The defence to the claim alleged that the goods were supplied to K and that it was agreed that K would set off the fees owing to it for the accounting services rendered to CTM and others. K issued its own claim against CTM for £25,215.50 accounting fees. In its defence CTM pleaded an agreement to set off the finder's fee. The judge noted the absence of any clear evidence in writing of the agreements between the parties.

He found that he was unable to place great confidence in any of the witnesses and noted that he had had to 'evaluate the probabilities on the basis of much documentary evidence that was capable of more than one interpretation'. CTM was awarded £40,900.53 and B was awarded £4,500. K was awarded £29,022.51, leaving a balance in favour of the claimants of £16,378.02. He concluded that there should be no order as to costs. The claimants appealed.

The principal issue that fell to be determined was whether the judge had failed adequately to try the issues before him. The appeal would be dismissed.

It was recognised that the exigencies of daily court room life were such that reasons for judgment would always be capable of having been better expressed. It was established law that those reasons had to be read on the assumption that, unless he had demonstrated to the contrary, the judge had known how he should perform his functions and which matters he should take into account (see [35] of the judgment).

In the instant case, having come to the conclusion that both parties were unreliable and the documentary evidence equivocal the judge could not be at fault for not condescending into great detail when giving the parties short shrift. Although the substantive judgment could and perhaps should have been more fully expressed, the substance of it was discernible and beyond challenge.

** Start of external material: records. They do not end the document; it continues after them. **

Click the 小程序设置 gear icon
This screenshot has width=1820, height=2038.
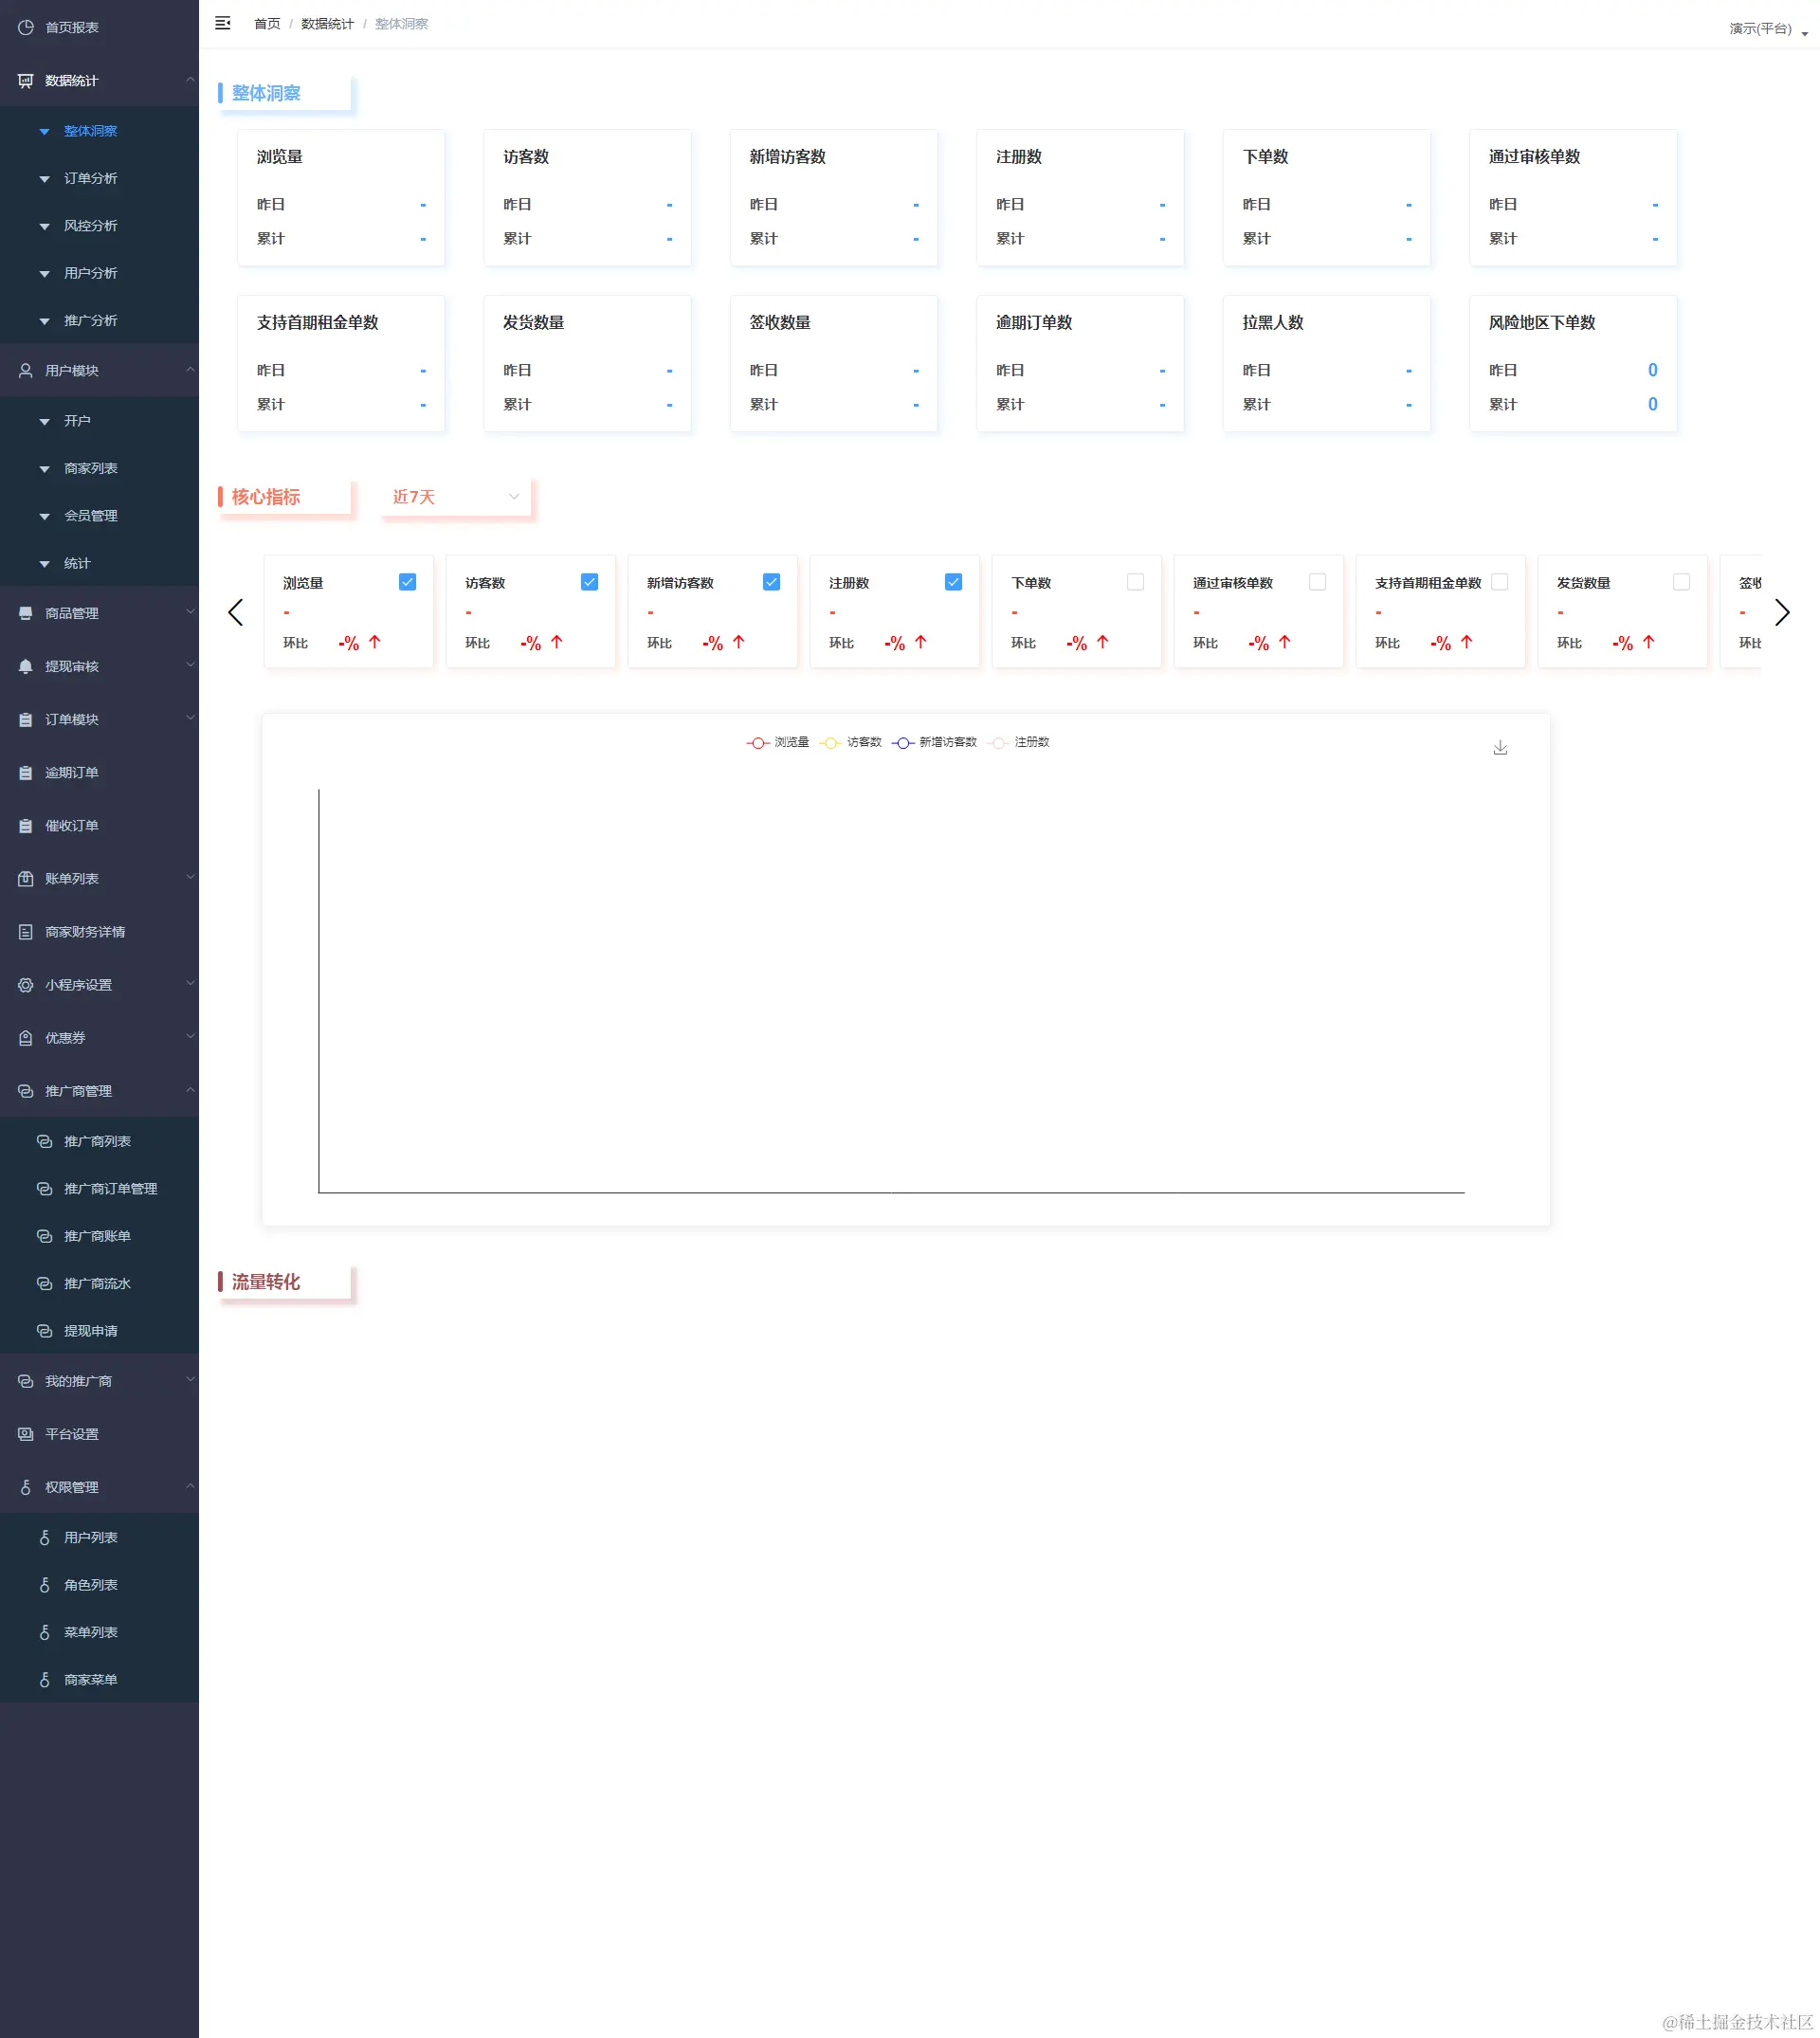tap(26, 985)
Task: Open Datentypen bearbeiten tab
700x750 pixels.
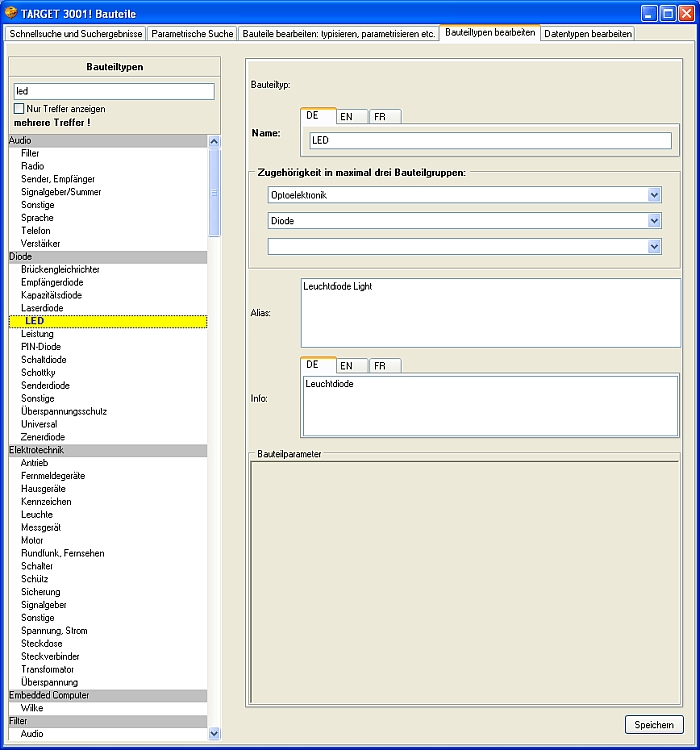Action: coord(588,33)
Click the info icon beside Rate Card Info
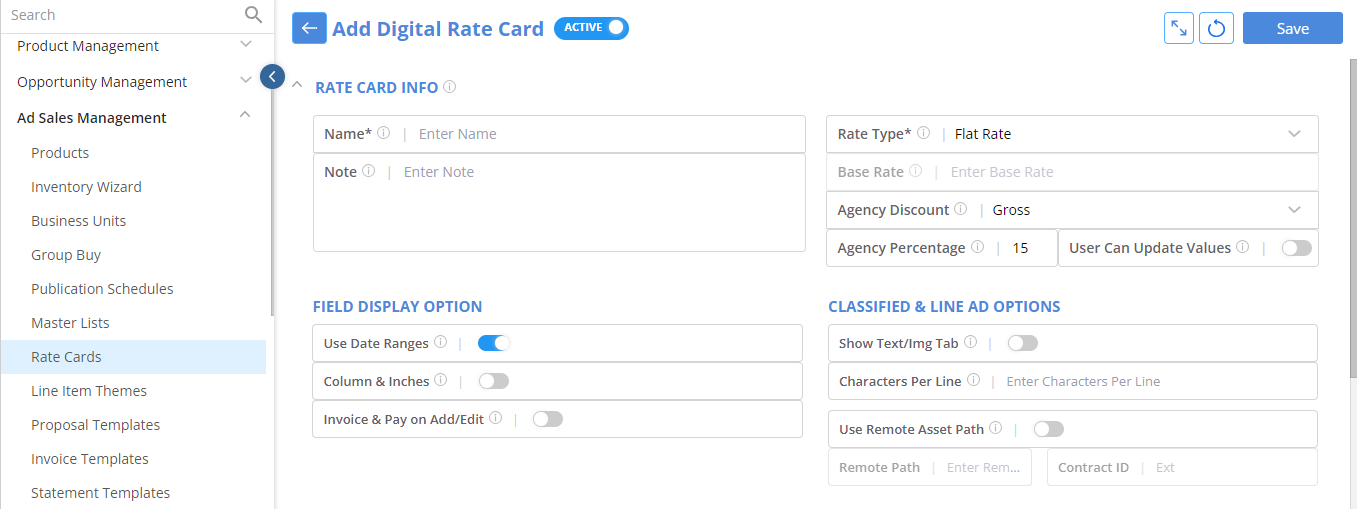The width and height of the screenshot is (1362, 509). pyautogui.click(x=450, y=87)
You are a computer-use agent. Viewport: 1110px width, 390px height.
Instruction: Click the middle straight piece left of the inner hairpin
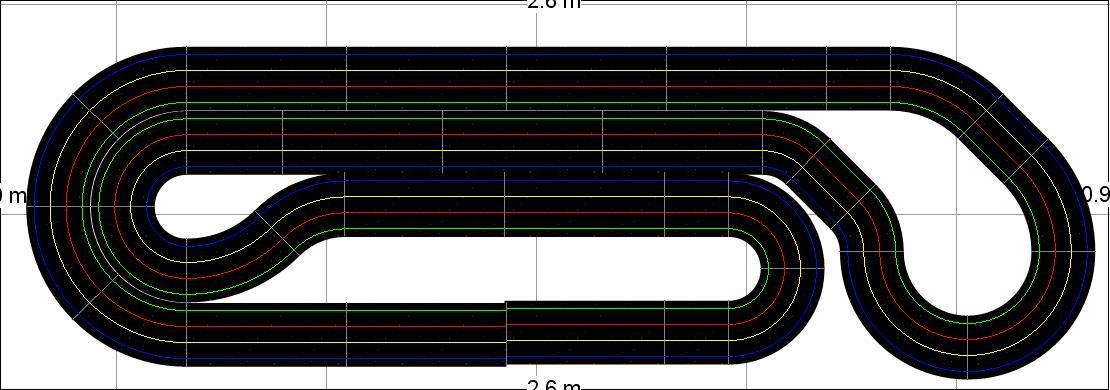pos(584,205)
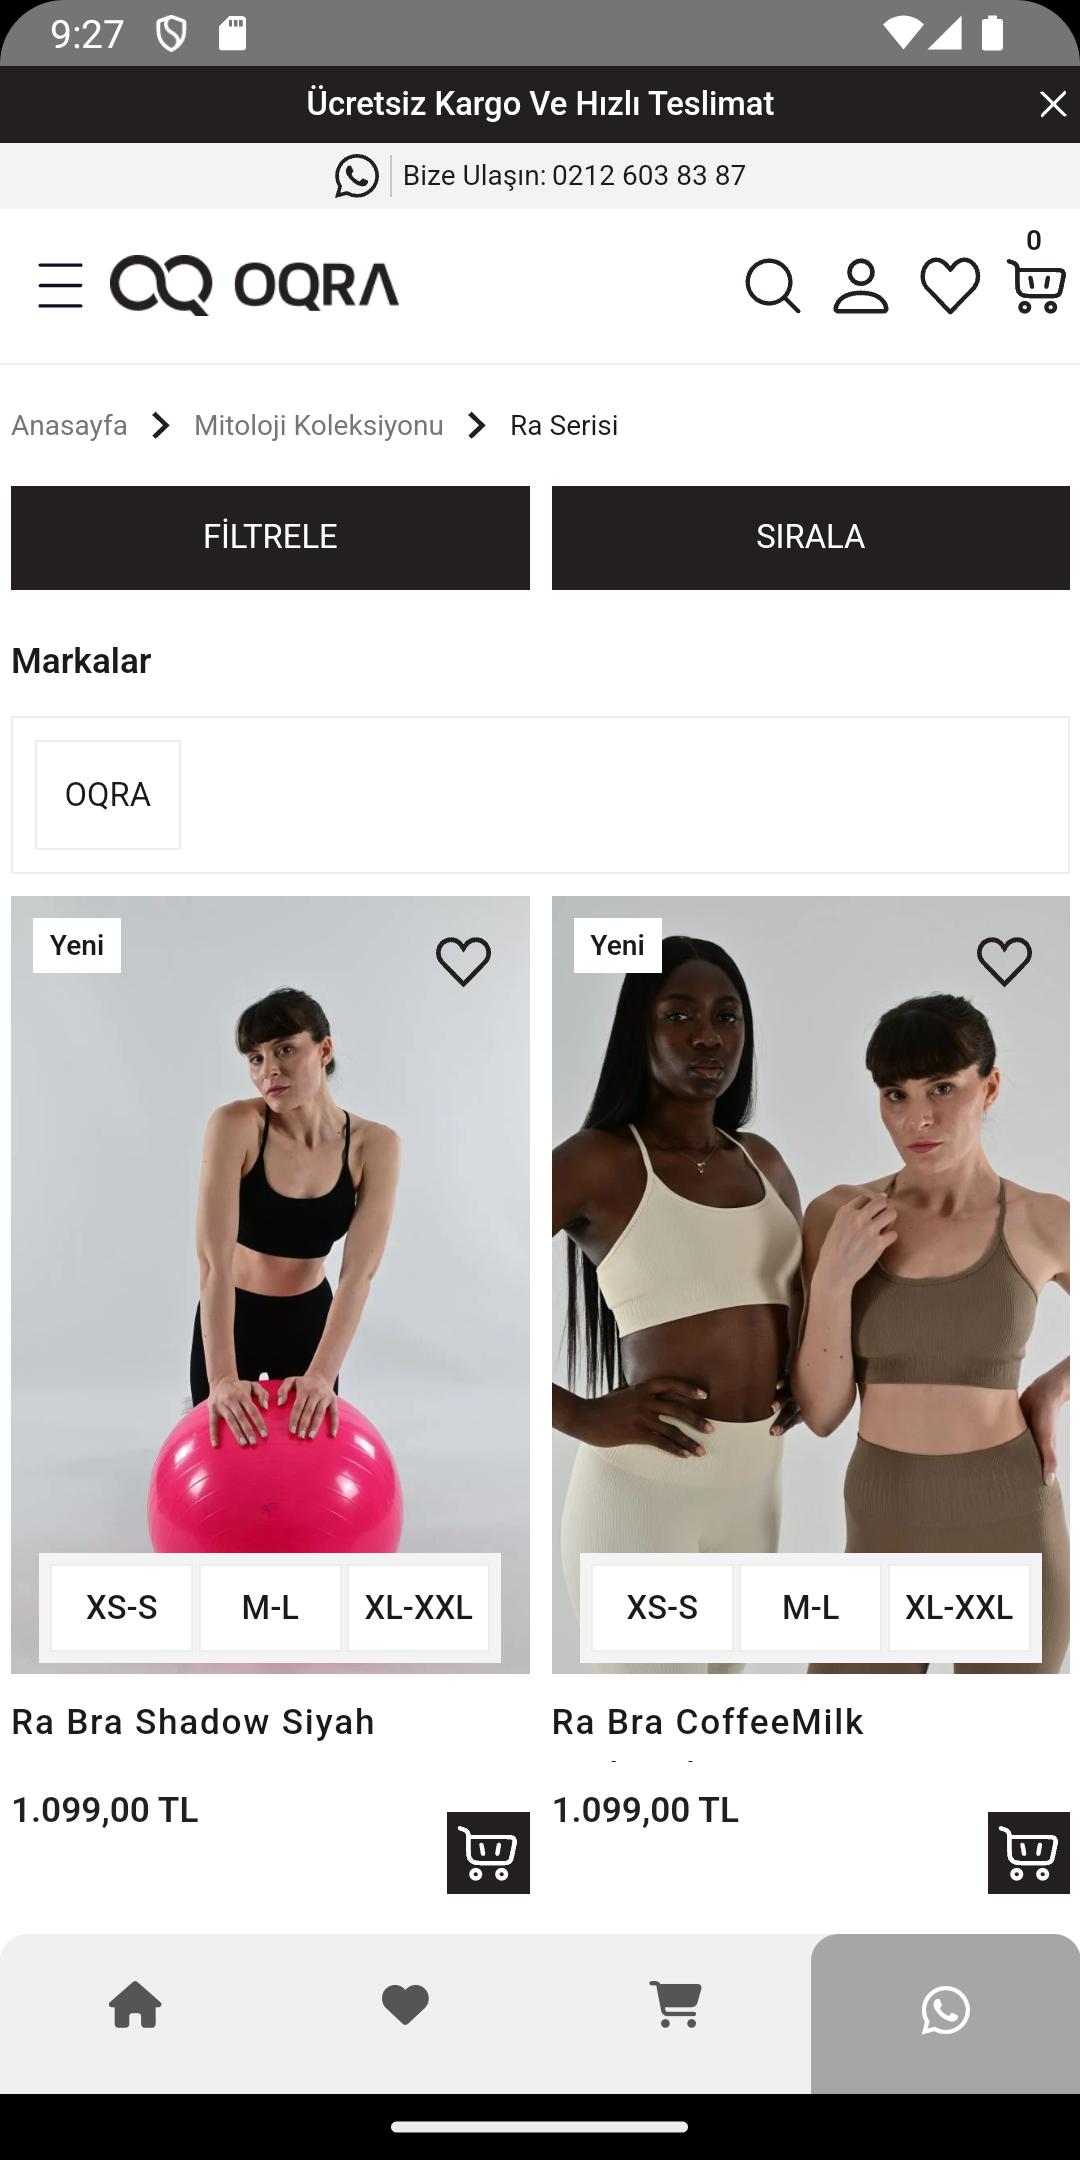Select XS-S size for Shadow Siyah
Viewport: 1080px width, 2160px height.
click(x=122, y=1608)
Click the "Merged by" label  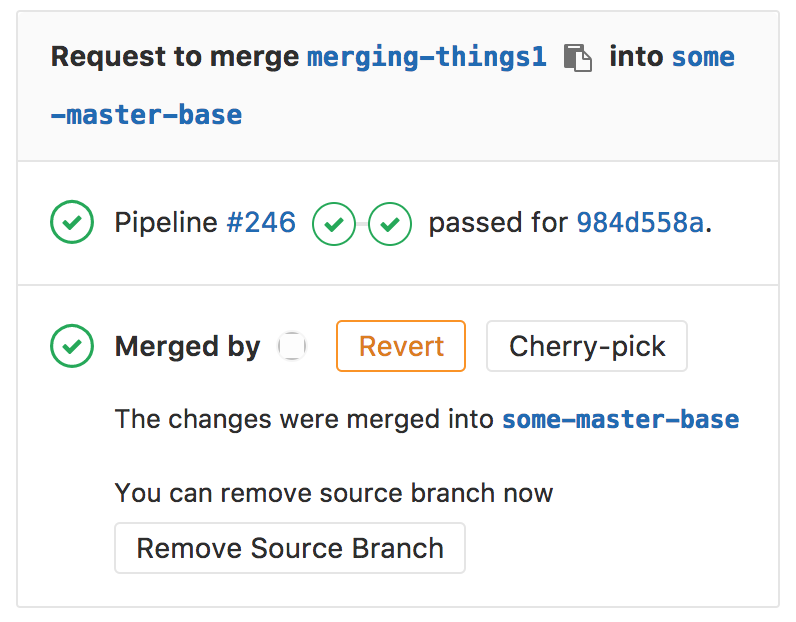pyautogui.click(x=187, y=347)
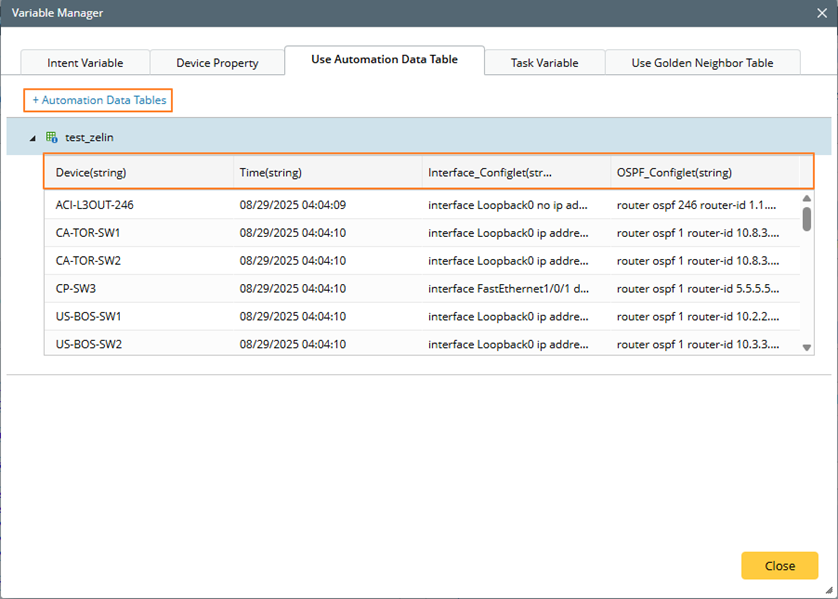This screenshot has width=838, height=599.
Task: Click the + Automation Data Tables link
Action: click(x=99, y=100)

The judgment on costs was equally short and an express reference to conduct as an important factor which the court should consider when deciding what order to make about costs would have been expected. However, an order for costs after such a trial was the paradigm example of the exercise of discretion. The judge had not misdirected himself or, in the exercise of his discretion, exceeded the generous ambit within which there was reasonable room for disagreement (see [13],[36] of the judgment). Piglowska v Piglowski [1999] 3 All ER 632 applied.

Gabriel Buttimore (instructed by Teacher Stern LLP) for the claimants. David Holland QC (instructed by CKFT solicitors) for the defendants.